Assignment ▸
Please figure out how many lines in the material contain "agent", and give only that number.

Exercise input ▸
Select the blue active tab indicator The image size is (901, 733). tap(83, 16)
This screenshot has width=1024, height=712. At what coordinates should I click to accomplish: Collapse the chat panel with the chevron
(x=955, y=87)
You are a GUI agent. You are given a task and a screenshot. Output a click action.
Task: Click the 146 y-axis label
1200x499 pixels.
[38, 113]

...

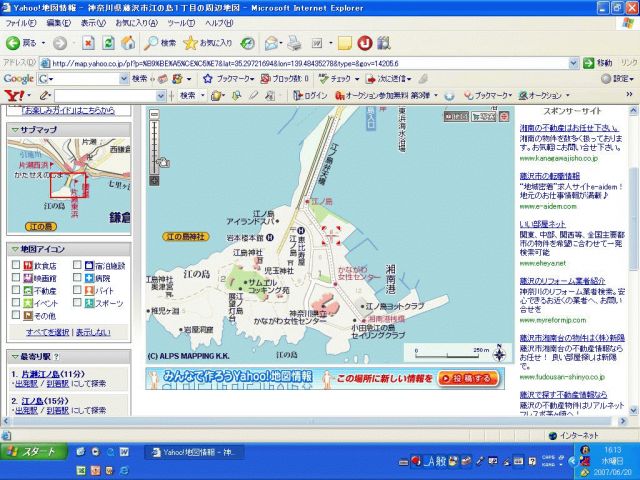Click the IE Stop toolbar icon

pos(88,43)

==

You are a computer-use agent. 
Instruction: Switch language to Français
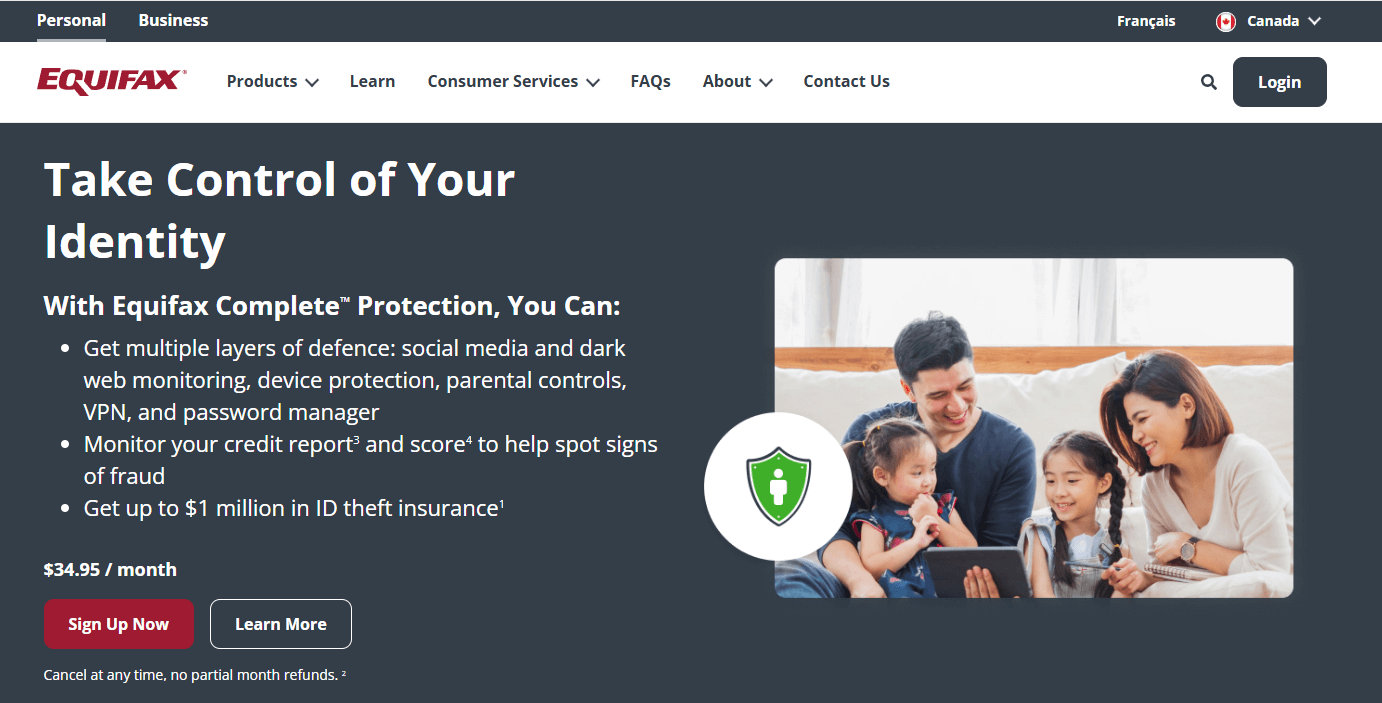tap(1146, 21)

Response area ▸
2